Peace of Augsburg

The Peace of Augsburg, also called the Augsburg Settlement,[1] was a treaty between Charles V, Holy Roman Emperor, and the Schmalkaldic League, signed in September 1555 at the imperial city of Augsburg. It officially ended the religious struggle between the two groups and made the legal division of Christianity permanent within the Holy Roman Empire, allowing rulers to choose either Lutheranism or Roman Catholicism as the official confession of their state. However, the Peace of Augsburg arrangement is also credited with ending much Christian unity around Europe. Calvinism was not allowed until the Peace of Westphalia.

Peace of Augsburg
The front page of the document.
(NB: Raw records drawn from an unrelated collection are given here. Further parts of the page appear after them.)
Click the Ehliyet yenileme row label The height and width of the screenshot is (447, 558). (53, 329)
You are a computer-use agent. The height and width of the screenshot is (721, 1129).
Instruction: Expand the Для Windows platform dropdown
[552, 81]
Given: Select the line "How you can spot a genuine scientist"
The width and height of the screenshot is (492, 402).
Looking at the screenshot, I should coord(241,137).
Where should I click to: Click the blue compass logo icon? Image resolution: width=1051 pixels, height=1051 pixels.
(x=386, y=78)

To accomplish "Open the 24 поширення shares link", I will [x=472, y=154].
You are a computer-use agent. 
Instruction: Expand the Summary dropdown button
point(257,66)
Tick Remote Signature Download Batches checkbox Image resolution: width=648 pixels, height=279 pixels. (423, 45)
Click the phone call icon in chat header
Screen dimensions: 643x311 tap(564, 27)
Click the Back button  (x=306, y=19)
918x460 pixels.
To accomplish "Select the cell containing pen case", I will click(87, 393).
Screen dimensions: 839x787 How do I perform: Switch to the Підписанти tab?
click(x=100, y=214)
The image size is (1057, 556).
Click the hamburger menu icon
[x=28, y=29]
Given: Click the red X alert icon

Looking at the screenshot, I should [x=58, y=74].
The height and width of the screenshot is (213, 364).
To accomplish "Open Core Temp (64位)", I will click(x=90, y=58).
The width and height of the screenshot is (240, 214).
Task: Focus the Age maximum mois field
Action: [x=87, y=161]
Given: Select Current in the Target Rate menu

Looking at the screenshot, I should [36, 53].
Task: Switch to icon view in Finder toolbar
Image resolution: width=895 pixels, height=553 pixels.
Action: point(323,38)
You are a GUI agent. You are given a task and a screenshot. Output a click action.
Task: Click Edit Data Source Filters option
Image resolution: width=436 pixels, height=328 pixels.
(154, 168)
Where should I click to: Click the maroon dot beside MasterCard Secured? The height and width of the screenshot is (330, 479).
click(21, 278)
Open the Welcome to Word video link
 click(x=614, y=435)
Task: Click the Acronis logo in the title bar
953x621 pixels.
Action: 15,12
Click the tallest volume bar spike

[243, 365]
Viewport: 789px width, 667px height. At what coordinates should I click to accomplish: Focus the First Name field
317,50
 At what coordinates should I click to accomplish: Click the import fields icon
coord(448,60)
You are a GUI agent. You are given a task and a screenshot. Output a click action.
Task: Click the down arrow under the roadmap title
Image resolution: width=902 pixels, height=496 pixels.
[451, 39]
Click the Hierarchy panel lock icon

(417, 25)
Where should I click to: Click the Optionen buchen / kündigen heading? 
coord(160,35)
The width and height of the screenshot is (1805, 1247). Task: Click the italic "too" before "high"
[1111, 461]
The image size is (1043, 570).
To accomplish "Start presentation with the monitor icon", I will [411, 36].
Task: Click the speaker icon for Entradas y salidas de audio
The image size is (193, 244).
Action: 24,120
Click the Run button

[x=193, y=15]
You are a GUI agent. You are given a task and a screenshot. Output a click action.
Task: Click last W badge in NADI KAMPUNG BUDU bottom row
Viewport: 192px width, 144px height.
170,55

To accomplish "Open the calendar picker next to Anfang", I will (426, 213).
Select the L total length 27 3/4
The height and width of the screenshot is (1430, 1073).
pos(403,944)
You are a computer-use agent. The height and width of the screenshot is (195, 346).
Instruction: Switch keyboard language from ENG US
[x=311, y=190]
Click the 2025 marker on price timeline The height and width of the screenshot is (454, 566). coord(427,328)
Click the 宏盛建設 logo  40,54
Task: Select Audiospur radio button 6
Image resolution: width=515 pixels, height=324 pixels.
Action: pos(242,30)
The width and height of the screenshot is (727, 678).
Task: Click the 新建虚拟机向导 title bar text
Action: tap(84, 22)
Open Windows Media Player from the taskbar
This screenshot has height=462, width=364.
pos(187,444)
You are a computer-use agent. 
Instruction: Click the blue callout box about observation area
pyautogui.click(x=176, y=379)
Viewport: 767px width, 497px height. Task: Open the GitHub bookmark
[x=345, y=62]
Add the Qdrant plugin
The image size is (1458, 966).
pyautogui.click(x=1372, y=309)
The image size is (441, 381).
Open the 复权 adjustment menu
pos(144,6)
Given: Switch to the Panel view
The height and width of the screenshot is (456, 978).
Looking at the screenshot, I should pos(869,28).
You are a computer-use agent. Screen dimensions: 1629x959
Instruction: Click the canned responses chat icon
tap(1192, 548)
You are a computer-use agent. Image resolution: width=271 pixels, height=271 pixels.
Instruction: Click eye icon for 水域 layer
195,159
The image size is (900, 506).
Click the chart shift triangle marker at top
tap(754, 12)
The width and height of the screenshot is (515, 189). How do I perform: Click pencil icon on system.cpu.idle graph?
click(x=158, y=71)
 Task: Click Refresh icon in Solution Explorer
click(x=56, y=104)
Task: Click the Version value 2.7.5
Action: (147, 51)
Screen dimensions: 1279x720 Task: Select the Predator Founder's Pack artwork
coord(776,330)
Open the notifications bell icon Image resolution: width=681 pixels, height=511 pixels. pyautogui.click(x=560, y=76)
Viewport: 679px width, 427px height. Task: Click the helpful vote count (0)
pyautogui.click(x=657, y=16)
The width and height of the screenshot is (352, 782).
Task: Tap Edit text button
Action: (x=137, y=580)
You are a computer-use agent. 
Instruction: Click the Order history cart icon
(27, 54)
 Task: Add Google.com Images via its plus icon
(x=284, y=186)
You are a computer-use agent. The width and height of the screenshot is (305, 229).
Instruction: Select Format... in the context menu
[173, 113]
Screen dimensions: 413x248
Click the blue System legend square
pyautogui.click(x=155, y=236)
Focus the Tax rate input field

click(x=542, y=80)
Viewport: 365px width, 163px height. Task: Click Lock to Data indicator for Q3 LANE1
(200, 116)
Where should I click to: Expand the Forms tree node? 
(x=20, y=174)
Mainz, 1555.
ParticipantsCharles V; Schmalkaldic League
Outcome(1) Established the principle Cuius regio, eius religio.
(2) Established the principle of reservatum ecclesiasticum.
(3) Laid the legal groundwork for two co-existing religious confessions (Catholicism and Lutheranism) in the German-speaking states of the Holy Roman Empire.

The Peace of Augsburg has been described as "the first step on the road toward a European system of sovereign states."[2] The system, created on the basis of the Augsburg Peace, collapsed at the beginning of the 17th century, which was one of the reasons for the Thirty Years' War.